THORKIL (scandinave) - 12 novembre - « le casque de Thor », usuel au Danemark.


THORLAK (scandinave) - 23 décembre - « le jeu de Thor ». Attesté en Normandie dans le nom de lieu Tourlaville.


THORLEIF (scandinave) - « le descendant de Thor ».


THORMOD (scandinave) - « le courage de Thor » - attesté en Normandie dans les noms de lieux : Tourmauville.


THOROLF (scandinave) - « le loup de Thor, guerrier ».


THORSTEIN (scandinave) - « la pierre de Thor » - nom de l'époque des Vikings largement attesté en Normandie dans les noms de lieux (Toutainville) et dans les noms de famille (Tostain, Toutain, etc...). C'était l'un des noms scandinaves les plus courants (avec Osbern et Thorvald) dans la Normandie ducale.


THORSTEN - forme plus moderne du précédent.
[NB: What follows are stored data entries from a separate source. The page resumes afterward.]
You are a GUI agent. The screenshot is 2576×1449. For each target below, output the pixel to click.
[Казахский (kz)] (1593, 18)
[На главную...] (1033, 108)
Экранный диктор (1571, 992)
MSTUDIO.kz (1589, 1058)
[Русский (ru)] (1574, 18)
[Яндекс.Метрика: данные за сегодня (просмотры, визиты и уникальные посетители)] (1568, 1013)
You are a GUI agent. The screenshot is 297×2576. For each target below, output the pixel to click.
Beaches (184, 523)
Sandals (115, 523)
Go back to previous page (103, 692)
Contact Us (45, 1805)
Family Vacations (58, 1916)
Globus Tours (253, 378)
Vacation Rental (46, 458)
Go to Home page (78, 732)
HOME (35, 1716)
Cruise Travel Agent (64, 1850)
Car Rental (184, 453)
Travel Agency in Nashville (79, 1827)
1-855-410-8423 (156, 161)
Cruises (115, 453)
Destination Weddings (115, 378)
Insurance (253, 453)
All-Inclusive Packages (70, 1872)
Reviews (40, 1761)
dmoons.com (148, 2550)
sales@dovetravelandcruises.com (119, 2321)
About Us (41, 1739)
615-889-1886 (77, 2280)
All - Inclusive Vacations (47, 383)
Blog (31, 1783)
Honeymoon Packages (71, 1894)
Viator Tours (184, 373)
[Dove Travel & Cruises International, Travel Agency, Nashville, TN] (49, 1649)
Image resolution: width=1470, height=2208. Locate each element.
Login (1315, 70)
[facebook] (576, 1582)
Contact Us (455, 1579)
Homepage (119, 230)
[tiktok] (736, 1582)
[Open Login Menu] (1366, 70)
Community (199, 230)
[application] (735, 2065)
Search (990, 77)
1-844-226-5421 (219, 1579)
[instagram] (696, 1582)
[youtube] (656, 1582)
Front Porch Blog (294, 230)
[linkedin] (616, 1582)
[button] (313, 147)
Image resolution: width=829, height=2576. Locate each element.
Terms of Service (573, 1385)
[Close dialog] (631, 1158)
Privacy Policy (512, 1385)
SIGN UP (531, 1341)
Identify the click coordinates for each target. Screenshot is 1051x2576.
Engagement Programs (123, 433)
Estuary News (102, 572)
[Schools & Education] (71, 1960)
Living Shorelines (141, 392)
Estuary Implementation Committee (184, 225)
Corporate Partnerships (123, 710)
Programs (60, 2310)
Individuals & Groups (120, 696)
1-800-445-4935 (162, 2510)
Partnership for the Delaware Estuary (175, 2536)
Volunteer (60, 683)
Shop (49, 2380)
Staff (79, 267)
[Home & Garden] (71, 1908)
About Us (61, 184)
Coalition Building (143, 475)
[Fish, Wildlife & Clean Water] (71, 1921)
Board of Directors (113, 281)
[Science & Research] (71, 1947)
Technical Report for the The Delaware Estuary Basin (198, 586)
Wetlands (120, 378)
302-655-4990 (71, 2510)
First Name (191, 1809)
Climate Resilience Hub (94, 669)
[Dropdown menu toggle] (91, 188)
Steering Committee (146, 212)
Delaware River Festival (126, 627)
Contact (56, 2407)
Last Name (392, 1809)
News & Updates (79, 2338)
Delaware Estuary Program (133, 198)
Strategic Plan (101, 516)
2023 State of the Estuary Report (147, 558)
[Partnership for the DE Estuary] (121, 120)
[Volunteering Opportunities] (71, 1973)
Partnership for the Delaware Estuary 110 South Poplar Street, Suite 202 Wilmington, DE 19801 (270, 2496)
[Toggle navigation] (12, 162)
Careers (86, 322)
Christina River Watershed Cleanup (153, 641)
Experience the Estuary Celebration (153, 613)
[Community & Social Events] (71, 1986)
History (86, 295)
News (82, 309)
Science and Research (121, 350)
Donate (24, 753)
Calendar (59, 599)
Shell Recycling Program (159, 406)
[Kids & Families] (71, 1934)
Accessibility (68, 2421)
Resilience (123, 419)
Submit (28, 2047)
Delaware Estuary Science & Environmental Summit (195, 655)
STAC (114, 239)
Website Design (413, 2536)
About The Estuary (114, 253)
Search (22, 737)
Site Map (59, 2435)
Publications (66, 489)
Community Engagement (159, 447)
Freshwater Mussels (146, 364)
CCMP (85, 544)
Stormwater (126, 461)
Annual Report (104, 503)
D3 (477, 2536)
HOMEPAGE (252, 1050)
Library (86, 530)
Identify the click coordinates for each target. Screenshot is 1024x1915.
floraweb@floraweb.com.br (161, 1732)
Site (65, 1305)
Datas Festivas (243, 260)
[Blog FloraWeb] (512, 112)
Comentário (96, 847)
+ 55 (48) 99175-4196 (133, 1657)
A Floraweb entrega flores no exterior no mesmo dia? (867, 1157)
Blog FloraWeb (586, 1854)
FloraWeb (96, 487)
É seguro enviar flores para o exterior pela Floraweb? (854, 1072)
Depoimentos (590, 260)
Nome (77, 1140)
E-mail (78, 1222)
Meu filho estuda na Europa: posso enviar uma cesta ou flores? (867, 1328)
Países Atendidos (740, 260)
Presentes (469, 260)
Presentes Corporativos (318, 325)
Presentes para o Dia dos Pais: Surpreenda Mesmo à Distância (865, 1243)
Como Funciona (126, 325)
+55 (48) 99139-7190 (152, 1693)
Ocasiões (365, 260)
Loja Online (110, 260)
THORVALD (scandinave) - « la puissance de Thor » - largement attesté en Normandie à l'époque ducale dans les noms de lieux, s'est conservé dans les noms de famille suivants : Théroulde, Troude, Théroude, Thouroude, Trudeau...


TUROLD (normand) - variante normande de Thorvald (voir ce nom).


* Prénoms féminins

THORGARD (scandinave) - « sous la protection de Thor ».

TOVE (scandinave) - diminutifs des noms en Thor. Attesté en Normandie dans le nom de lieu « Le Mesnil Tove ».

U

Prénoms masculins

ULF (scandinave) - « le loup » - attesté en Normandie, particulièrement dans les noms de lieux comme Oudalle.

ULV (scandinave) - variante d'Ulf.

V

Prénoms masculins

VALTER (scandinave) - forme scandinave du nom franc Walther (voir ce nom).


VELAND (scandinave) - « la terre de l'enclos sacré » - Nom d'un grand chef viking qui a attaqué la Basse-Seine en 861-862.


VEMUND / VIMUND (scandinave) - « la protection de l'enclos, du territoire sacré » - attesté en Normandie avec le nom de famille Vimond.


VILFRID (scandinave) - forme scandinave du nom franc Wilfrid (voir ce nom).

Prénoms féminins

VALBORG (scandinave) - vient du francique Walburg : «la protectrice étrangère » ou « la protectrice des guerriers morts ». C'est un nom bien connu en Normandie : la sainte Walburge ou sainte Gauburge. Sa fête a lieu le ler mai d'où le nom de la fameuse nuit de Walpurgis.


VIGDIS (norvégien) - « la déesse combattante »?


VILMA (scandinave) - diminutif de Vilhelmine.


VILHELMINE (scandinave) - forme scandinave du nom franc Wilhelmine, « le heaume de volonté, la guerrière porteuse de casque ».

W

Prénoms masculins

WILHELM (franc) - « le heaume de volonté, le guerrier porteur de casque ». Nom en faveur sous la Normandie ducale. C'est ce rom que porte Guillaume le Conquérant sur la Tapisserie de Bayeux avec une forme voisine sur certains passages de la fameuse « Telle du Conquest » : « Willelm ».


WILHJELM (prononcer vilielme) - (scandinave) - forme norroise de Wilhelm.